His pass defense skills are highlighted by his zone coverage acumen. He will be able to cover and run with most of the backs in the NFL. His man-to-man skills need work, specifically footwork and his diagnostic ability to read routes. There is no doubt that he is a better run stopper than pass defender.
Even though his timing, effort, and speed are excellent, he has work to do in getting to the quarterback. His pass rush moves are basic; he is too much of a straight line rusher and has trouble shedding blockers consistently.

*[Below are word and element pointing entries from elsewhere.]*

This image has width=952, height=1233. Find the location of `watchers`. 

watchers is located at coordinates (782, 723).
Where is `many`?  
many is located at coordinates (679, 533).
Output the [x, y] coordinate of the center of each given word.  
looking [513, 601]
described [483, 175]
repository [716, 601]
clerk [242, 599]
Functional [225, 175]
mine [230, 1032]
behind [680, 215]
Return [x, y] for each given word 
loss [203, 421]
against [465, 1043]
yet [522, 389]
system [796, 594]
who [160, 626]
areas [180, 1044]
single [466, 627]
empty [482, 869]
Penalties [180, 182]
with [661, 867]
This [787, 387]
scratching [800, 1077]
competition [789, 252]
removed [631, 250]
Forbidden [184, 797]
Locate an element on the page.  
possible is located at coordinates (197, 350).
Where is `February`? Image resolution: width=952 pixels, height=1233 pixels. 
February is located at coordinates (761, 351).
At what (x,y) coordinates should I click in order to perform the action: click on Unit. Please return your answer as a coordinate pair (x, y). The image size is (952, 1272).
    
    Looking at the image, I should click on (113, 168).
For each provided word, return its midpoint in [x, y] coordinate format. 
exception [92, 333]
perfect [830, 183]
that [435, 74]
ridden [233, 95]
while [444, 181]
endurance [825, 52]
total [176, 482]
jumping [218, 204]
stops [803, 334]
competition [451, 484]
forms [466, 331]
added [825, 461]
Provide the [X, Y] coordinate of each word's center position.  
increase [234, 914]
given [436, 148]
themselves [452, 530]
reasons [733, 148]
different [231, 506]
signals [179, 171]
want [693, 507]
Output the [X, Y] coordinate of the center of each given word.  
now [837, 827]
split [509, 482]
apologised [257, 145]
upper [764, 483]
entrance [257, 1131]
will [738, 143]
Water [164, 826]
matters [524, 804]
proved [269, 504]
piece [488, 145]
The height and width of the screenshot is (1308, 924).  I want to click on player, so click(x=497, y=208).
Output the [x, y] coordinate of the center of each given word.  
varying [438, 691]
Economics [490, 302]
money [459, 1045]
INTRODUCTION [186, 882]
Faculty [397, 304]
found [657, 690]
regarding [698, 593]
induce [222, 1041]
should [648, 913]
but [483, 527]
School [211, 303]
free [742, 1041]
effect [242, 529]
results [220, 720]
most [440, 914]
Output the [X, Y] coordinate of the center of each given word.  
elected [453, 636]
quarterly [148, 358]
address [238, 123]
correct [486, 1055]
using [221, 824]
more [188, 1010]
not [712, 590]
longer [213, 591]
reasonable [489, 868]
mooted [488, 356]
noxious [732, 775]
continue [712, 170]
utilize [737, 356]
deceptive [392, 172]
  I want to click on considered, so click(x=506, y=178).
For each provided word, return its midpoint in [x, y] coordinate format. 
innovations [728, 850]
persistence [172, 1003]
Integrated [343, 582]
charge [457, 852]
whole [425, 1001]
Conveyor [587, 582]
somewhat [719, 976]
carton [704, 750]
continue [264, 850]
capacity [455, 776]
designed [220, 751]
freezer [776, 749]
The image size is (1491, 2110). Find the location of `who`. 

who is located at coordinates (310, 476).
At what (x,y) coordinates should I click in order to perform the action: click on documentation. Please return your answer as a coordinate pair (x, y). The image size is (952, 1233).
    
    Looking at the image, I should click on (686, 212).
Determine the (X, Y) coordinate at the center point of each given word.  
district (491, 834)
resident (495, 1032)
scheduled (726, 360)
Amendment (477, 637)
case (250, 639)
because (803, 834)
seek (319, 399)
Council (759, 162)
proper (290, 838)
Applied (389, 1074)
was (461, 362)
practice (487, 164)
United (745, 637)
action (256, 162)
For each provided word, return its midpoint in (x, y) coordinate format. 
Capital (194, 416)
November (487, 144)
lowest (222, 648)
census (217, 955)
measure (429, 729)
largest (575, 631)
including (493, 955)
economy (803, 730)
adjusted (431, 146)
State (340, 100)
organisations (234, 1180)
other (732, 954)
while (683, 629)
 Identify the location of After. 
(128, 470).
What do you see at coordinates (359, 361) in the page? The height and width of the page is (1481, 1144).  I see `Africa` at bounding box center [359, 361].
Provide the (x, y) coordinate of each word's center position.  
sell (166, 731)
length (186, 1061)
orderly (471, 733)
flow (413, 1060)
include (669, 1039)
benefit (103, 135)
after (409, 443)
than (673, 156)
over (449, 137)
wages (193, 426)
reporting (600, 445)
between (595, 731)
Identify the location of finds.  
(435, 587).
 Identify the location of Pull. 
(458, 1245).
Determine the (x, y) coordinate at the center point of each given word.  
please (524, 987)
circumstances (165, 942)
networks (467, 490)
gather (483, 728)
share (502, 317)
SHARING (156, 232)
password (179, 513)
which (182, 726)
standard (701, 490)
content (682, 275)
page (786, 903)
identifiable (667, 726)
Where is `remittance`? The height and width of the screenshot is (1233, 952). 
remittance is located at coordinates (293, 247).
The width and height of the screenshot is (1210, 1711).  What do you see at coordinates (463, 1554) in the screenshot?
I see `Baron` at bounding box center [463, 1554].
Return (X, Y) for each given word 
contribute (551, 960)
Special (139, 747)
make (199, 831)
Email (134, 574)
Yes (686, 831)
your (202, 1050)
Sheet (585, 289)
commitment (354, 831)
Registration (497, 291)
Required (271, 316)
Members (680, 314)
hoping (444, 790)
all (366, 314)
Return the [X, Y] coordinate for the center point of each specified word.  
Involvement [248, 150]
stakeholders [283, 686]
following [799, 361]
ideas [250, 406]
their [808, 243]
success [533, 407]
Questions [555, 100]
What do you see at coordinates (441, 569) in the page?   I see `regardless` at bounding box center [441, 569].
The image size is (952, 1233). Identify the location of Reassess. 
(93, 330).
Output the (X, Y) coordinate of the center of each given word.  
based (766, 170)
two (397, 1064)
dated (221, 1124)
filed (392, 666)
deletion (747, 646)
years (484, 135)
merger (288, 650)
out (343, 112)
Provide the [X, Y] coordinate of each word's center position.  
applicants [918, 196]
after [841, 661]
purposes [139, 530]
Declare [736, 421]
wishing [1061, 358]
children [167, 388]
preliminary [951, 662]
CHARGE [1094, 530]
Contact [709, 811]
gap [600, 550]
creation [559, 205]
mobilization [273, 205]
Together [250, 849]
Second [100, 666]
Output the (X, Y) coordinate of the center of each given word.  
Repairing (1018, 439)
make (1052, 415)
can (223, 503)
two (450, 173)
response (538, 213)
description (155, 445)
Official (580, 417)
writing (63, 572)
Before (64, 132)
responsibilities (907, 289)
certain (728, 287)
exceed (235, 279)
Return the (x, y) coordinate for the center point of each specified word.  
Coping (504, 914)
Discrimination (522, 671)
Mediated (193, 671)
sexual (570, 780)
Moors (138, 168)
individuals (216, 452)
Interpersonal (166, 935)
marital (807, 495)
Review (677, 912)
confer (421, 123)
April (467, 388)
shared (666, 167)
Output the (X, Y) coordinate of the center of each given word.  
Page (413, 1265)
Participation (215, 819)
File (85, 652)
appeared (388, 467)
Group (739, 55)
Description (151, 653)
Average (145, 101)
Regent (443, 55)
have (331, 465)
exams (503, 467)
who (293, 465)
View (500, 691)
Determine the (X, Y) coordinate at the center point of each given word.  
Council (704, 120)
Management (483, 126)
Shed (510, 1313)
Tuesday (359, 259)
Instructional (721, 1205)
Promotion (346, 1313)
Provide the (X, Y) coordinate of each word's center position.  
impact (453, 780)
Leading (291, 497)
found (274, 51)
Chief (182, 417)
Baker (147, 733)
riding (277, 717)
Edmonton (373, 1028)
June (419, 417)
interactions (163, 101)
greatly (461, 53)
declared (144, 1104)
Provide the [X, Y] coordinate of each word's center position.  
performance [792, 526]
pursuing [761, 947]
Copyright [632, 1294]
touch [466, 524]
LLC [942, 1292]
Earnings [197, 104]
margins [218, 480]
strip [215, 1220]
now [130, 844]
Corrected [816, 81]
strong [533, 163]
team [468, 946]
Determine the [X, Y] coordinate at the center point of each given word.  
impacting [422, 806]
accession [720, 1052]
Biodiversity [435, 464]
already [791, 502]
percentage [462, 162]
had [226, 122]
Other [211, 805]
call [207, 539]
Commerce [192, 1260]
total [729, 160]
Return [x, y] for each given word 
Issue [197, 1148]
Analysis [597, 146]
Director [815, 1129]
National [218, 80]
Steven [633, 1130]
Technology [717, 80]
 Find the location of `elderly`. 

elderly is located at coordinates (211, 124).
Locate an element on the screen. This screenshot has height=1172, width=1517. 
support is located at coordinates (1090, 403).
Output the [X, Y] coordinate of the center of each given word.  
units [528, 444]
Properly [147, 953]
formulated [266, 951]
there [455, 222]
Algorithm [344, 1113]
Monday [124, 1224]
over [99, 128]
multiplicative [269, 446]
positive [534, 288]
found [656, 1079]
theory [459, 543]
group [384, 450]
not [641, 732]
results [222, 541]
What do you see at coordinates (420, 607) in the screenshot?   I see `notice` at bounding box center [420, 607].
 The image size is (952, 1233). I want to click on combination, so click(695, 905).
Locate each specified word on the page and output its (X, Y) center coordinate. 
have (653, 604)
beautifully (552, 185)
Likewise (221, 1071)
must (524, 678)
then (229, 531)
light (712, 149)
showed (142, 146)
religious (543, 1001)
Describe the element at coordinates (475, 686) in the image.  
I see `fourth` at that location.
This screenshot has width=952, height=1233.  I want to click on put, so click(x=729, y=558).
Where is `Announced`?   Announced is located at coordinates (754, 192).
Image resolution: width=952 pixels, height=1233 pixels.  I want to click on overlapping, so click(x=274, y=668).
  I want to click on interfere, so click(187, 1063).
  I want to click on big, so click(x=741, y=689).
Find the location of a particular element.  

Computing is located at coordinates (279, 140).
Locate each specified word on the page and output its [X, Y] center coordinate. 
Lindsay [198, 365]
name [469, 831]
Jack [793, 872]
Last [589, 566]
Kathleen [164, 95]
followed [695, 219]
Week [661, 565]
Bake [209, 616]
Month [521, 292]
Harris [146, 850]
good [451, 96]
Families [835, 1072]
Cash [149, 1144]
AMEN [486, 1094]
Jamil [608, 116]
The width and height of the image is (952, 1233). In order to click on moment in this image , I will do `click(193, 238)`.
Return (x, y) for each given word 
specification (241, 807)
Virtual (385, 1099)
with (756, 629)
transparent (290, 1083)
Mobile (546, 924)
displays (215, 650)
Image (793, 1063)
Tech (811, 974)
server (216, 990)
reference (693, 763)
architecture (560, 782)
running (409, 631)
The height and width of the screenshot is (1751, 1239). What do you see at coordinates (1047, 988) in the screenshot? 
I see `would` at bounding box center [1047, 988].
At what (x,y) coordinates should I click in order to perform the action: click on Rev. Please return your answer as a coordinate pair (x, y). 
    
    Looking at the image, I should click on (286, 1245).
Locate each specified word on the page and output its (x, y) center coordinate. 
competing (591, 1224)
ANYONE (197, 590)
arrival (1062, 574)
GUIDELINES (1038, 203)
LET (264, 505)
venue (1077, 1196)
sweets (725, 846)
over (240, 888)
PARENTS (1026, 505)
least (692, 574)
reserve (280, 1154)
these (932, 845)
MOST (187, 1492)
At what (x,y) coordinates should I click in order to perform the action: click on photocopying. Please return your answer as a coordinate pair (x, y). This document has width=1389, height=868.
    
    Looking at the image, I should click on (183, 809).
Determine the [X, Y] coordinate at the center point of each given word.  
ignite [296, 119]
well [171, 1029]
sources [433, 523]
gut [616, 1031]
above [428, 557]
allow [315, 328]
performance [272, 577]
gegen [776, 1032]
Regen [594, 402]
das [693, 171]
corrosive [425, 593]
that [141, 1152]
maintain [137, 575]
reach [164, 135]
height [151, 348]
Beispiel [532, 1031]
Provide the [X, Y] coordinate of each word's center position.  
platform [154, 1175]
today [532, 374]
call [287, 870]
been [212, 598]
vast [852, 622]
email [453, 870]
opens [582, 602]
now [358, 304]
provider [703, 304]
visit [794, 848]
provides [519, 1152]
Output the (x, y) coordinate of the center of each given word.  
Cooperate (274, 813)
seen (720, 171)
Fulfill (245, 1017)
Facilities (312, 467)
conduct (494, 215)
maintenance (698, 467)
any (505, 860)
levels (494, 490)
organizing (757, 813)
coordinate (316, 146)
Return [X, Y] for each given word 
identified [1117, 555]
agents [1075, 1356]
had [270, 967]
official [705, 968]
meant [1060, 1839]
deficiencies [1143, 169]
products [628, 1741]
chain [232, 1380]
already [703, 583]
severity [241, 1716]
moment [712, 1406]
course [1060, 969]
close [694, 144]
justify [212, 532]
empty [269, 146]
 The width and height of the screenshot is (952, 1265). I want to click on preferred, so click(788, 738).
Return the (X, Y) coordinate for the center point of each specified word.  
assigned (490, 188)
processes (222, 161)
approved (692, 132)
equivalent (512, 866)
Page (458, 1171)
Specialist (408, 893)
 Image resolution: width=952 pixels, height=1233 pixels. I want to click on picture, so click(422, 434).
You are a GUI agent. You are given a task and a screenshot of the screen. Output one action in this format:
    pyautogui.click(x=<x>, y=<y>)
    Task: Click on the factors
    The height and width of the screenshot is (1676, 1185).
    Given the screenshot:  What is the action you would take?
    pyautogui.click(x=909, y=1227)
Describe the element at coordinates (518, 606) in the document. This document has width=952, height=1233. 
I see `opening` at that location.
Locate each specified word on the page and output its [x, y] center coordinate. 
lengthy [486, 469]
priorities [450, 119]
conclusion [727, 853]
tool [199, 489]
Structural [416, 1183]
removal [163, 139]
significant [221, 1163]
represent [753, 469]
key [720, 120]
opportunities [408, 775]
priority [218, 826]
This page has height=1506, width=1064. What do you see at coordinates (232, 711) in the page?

He is a dream player for coach Spags. You have to kick him out of the film room and drag him off the practice field. His locker room presence is magnetic and his engine never cools. His durability is insane—he never missed a game while at Ohio State. The Bronko Nagurski award winner was a unanimous first team All-American selection and Big Ten defensive player of the year, both as a junior and senior.
In summary, he is a can’t-miss prospect. Think Zach Thomas meets Mike Vrabel; think 13 years in the league and a hall of fame debate concluding his career.